Hi all,
I am trying to build a snpEff database but I'm running into the following error message:
java.lang.RuntimeException: Transcript 'hypothetical_protein' already exists
at org.snpeff.snpEffect.factory.SnpEffPredictorFactory.add(SnpEffPredictorFactory.java:135)
at org.snpeff.snpEffect.factory.SnpEffPredictorFactoryFeatures.addMrna(SnpEffPredictorFactoryFeatures.java:183)
at org.snpeff.snpEffect.factory.SnpEffPredictorFactoryFeatures.addFeatures(SnpEffPredictorFactoryFeatures.java:134)
at org.snpeff.snpEffect.factory.SnpEffPredictorFactoryFeatures.create(SnpEffPredictorFactoryFeatures.java:330)
at org.snpeff.snpEffect.commandLine.SnpEffCmdBuild.run(SnpEffCmdBuild.java:369)
at org.snpeff.SnpEff.run(SnpEff.java:1183)
at org.snpeff.SnpEff.main(SnpEff.java:162)

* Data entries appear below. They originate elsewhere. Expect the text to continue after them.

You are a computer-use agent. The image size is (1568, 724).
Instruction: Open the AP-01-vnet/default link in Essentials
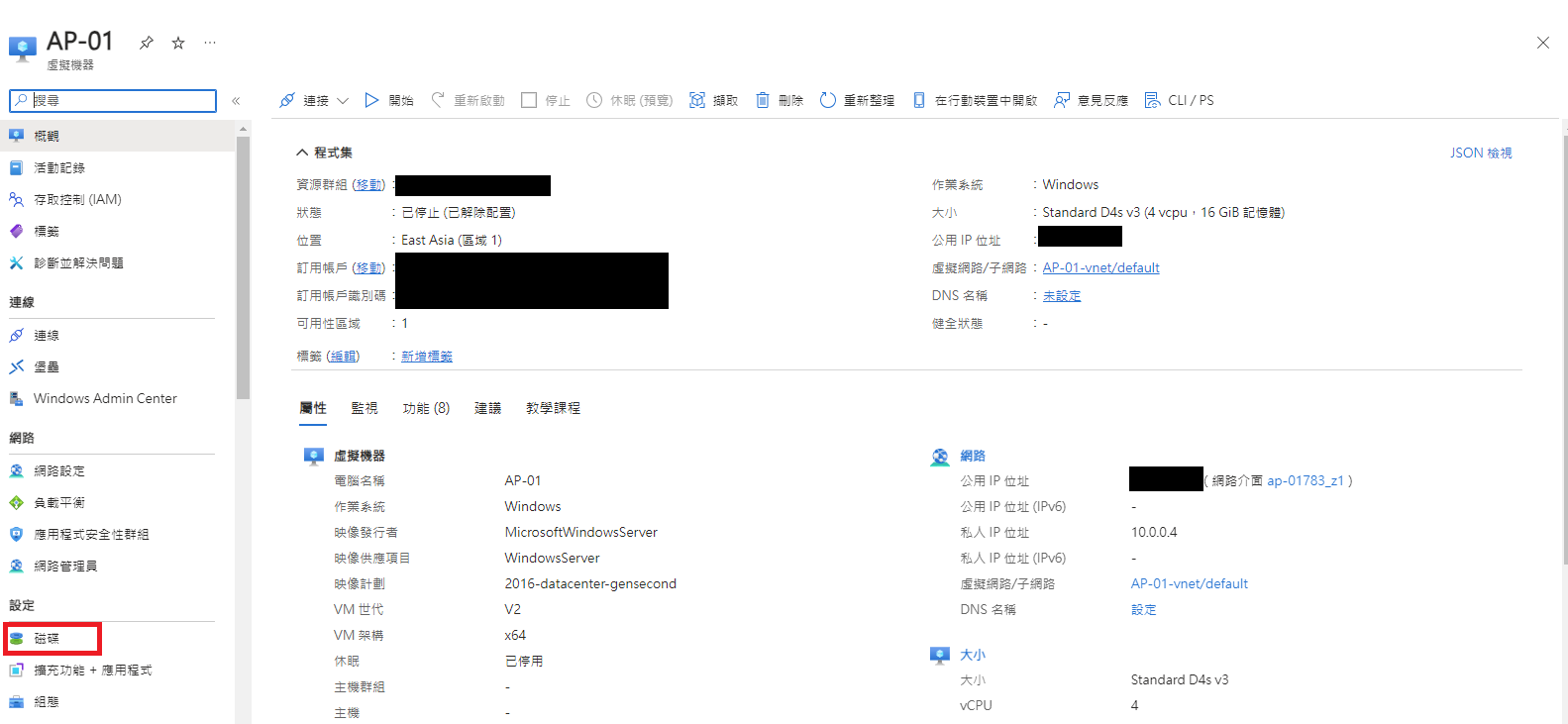[1100, 267]
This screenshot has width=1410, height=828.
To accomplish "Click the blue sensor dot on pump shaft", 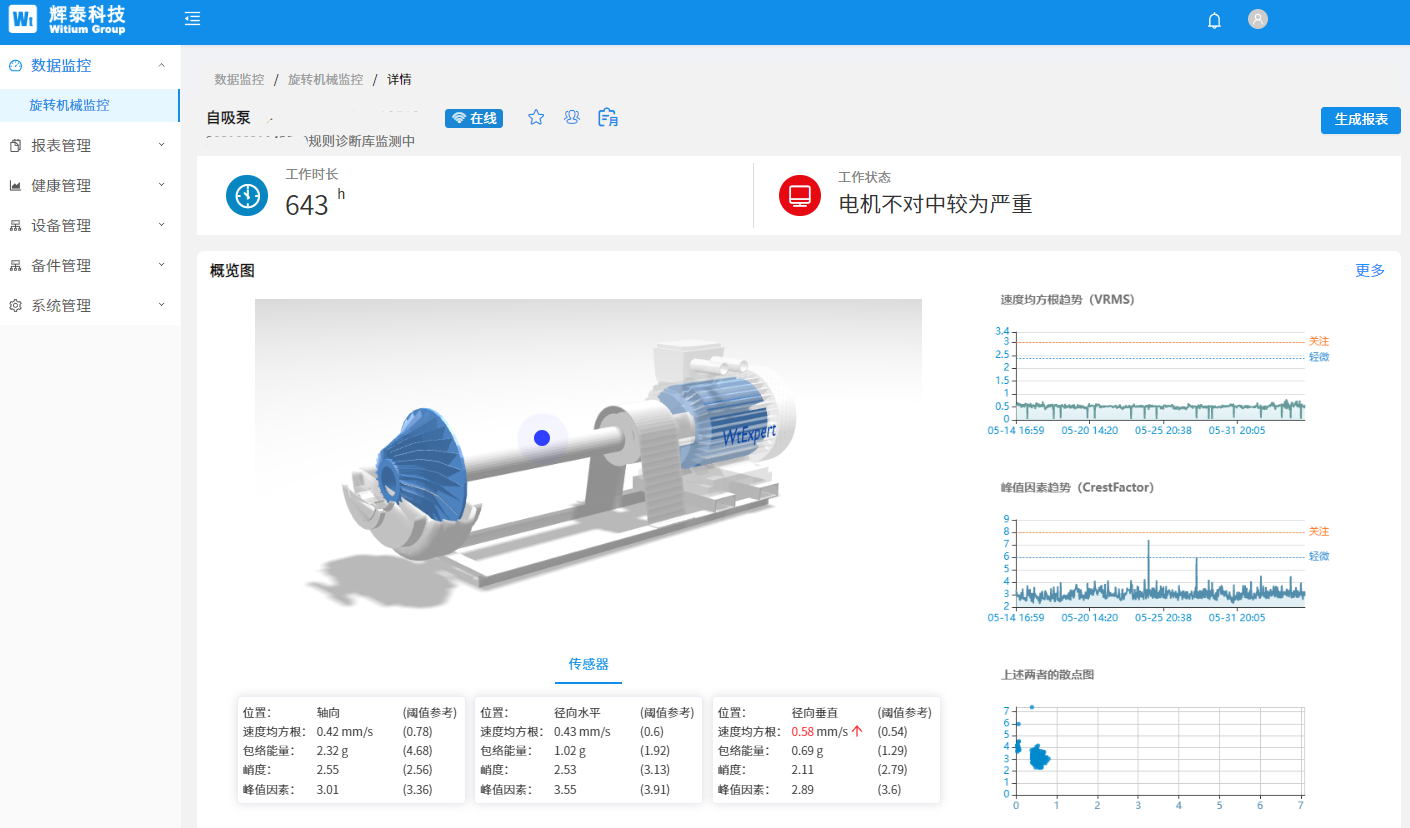I will click(x=542, y=438).
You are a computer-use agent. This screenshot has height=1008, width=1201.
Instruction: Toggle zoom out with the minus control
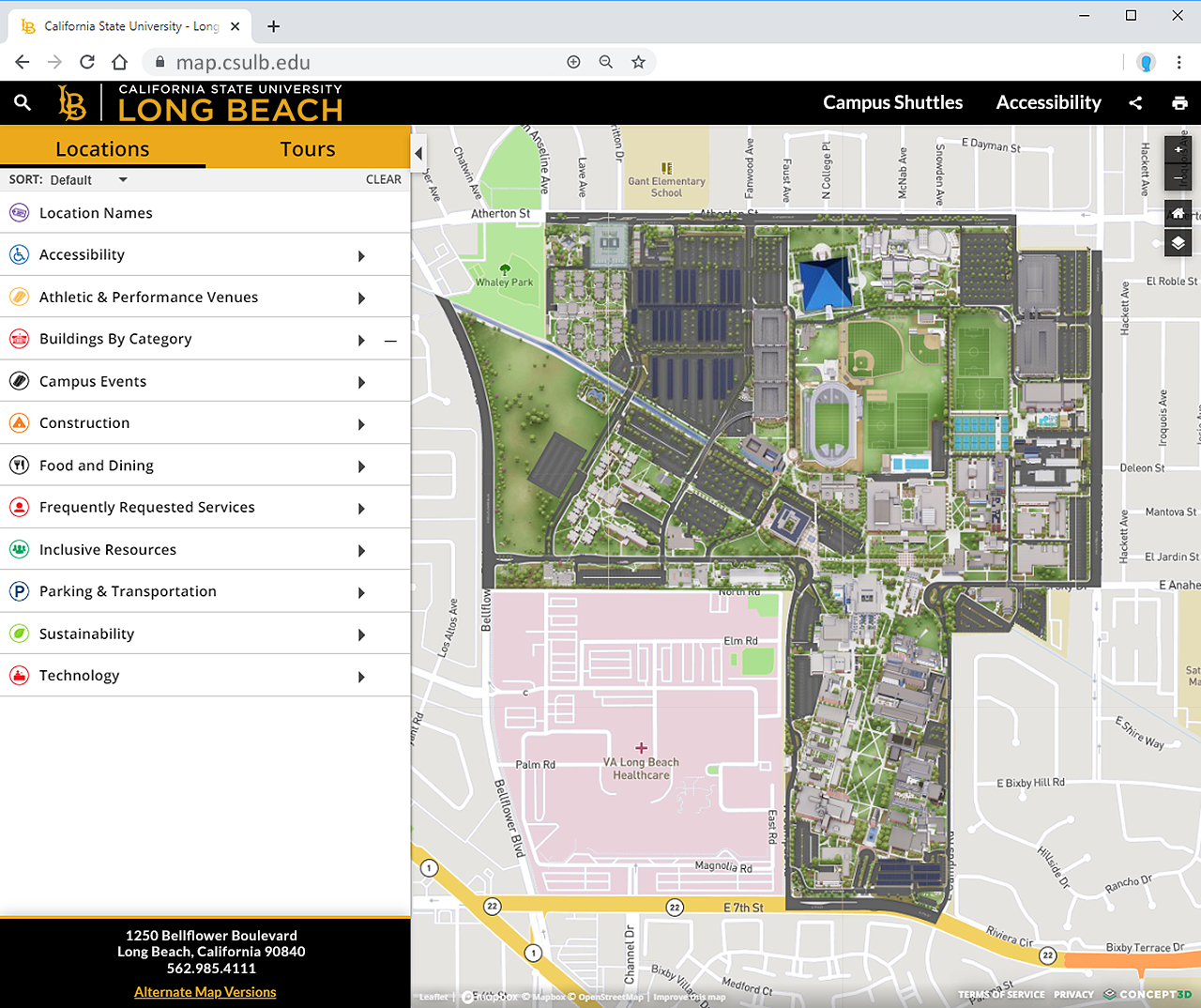[x=1178, y=176]
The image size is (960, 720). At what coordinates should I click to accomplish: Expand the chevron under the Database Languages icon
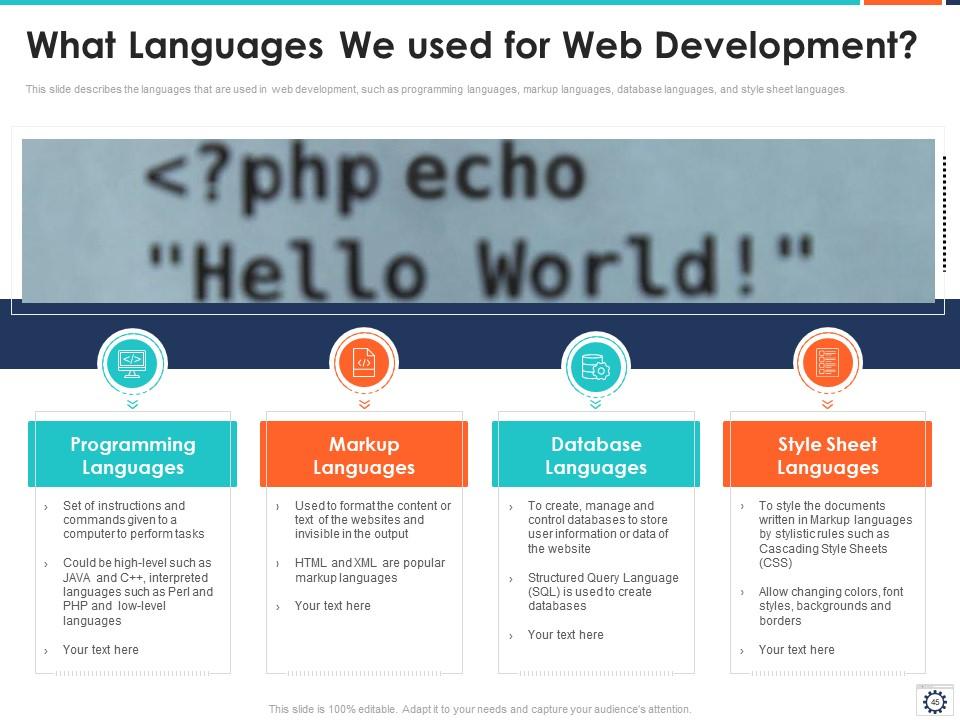click(595, 406)
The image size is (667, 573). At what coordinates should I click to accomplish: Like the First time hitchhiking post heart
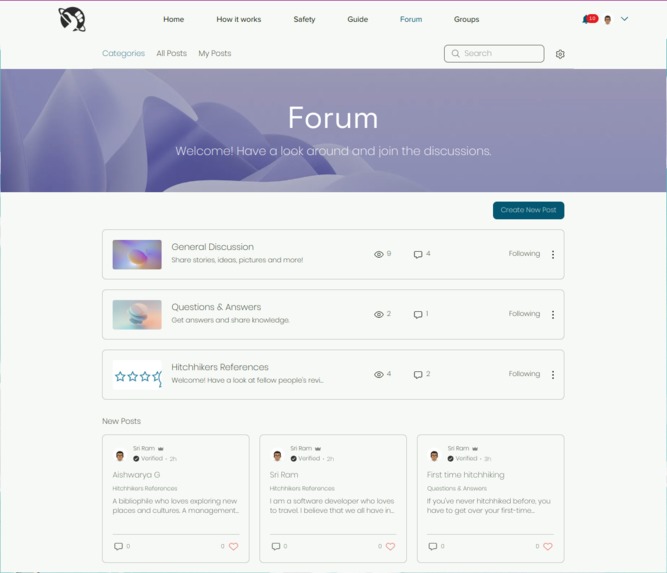[548, 546]
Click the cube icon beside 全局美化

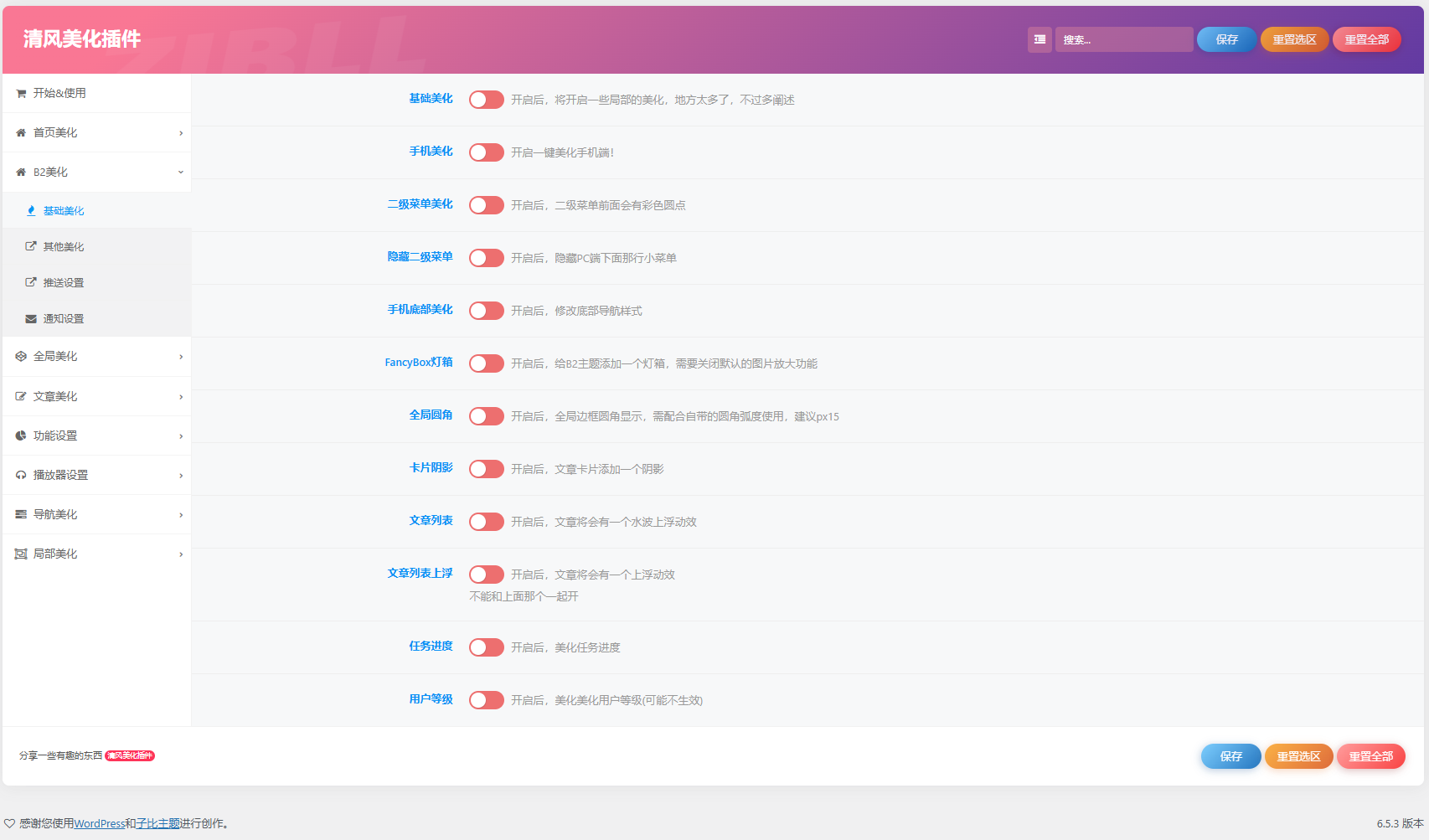pyautogui.click(x=21, y=357)
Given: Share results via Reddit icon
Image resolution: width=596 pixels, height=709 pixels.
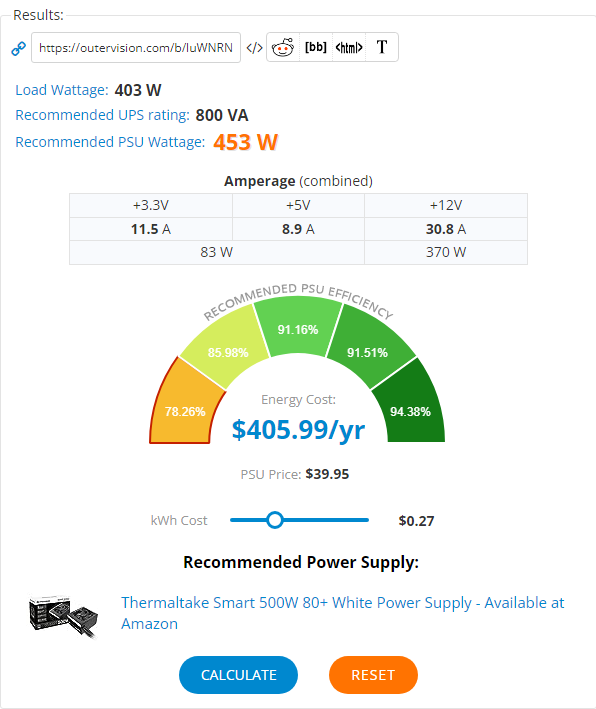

java.lang.RuntimeException: Error reading file '/home/lina/snpEff/./data/my_organism/genes.gbk'
java.lang.RuntimeException: Transcript 'hypothetical_protein' already exists
at org.snpeff.snpEffect.factory.SnpEffPredictorFactoryFeatures.create(SnpEffPredictorFactoryFeatures.java:344)
at org.snpeff.snpEffect.commandLine.SnpEffCmdBuild.run(SnpEffCmdBuild.java:369)
at org.snpeff.SnpEff.run(SnpEff.java:1183)
at org.snpeff.SnpEff.main(SnpEff.java:162)
The file I am using for the database is a Genbank file that I downloaded from NCBI. It contains 12760 genes and 2764 of them are annotated with product="hypothetical protein"
Based on the error message I assume having more than one gene labeled hypothetical protein
is a problem for snpEff. However, I assume there must be many organisms where that is the case.
Does anyone have any insight into this?
Thanks!
~Lina
what the acn of this genbank file ?
it's GCA_001007165.2